EXERCISE DIRECTIONS -
Report every line of the entries that contains the word "button".

[Collected data]

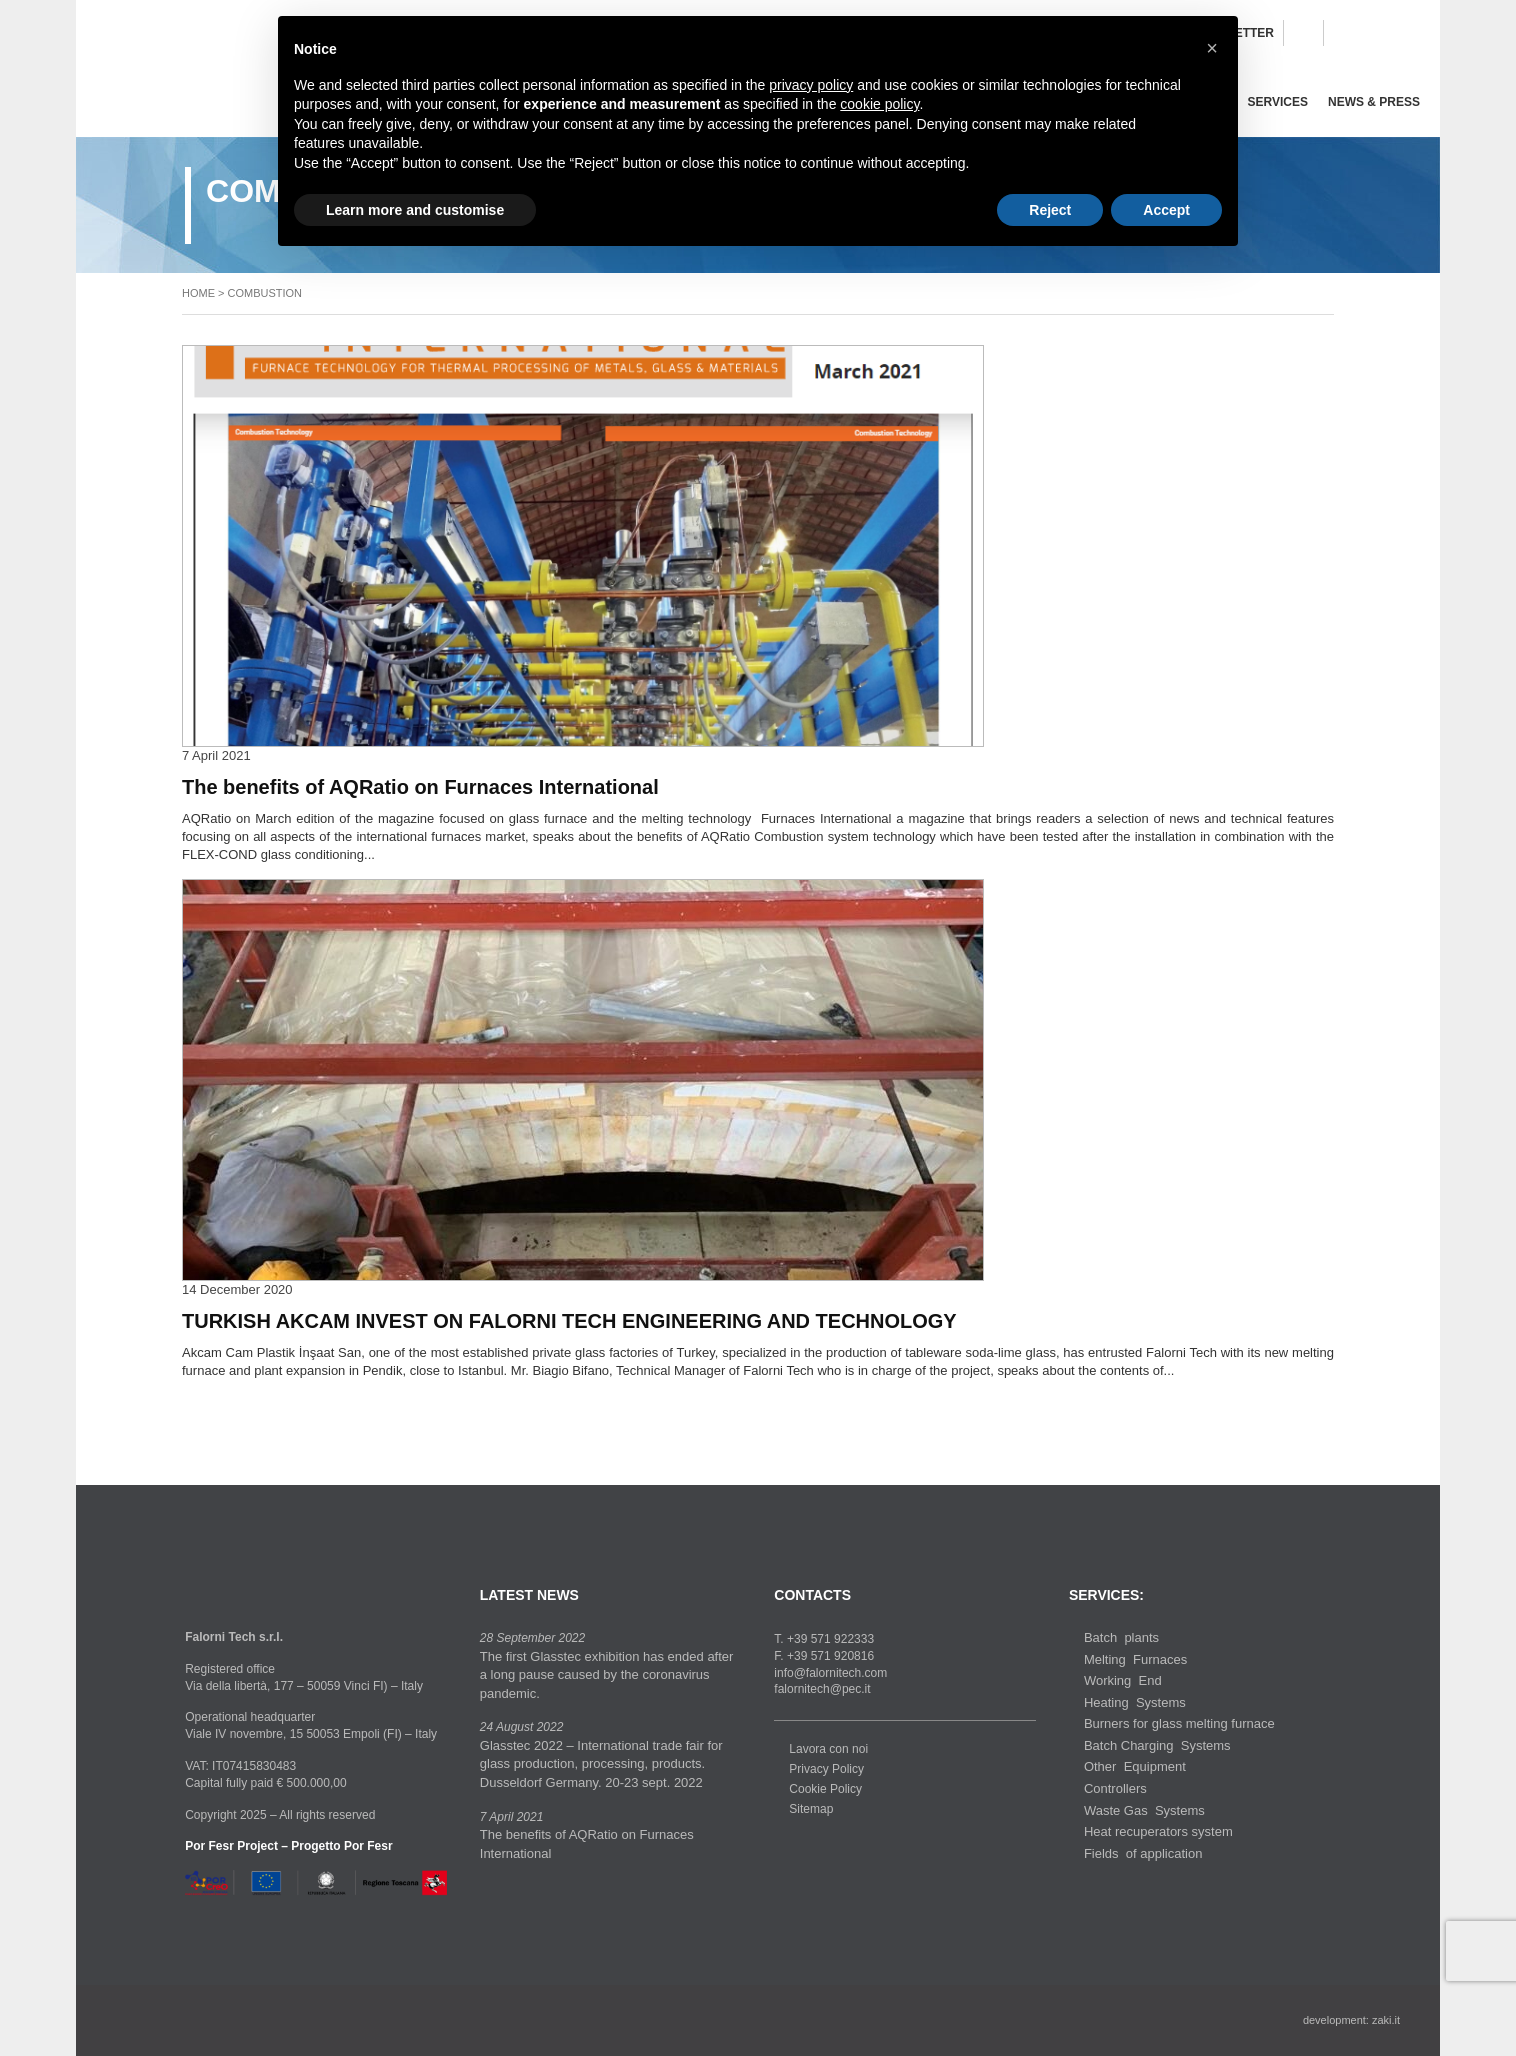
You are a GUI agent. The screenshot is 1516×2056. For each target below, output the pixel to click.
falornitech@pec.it (822, 1689)
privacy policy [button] (811, 85)
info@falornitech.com (830, 1673)
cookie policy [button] (879, 104)
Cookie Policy (825, 1789)
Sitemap (811, 1809)
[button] (1212, 48)
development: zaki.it (1351, 2020)
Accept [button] (1166, 210)
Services (1278, 102)
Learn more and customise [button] (415, 210)
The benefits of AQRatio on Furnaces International (420, 787)
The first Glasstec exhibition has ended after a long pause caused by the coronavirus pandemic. (607, 1675)
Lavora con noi (828, 1749)
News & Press (1374, 102)
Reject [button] (1050, 210)
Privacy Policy (826, 1769)
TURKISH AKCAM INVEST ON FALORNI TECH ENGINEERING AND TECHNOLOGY (569, 1321)
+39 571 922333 (830, 1639)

WRITTEN SOLUTION -
privacy policy [button] (811, 85)
cookie policy [button] (879, 104)
[button] (1212, 48)
Accept [button] (1166, 210)
Learn more and customise [button] (415, 210)
Reject [button] (1050, 210)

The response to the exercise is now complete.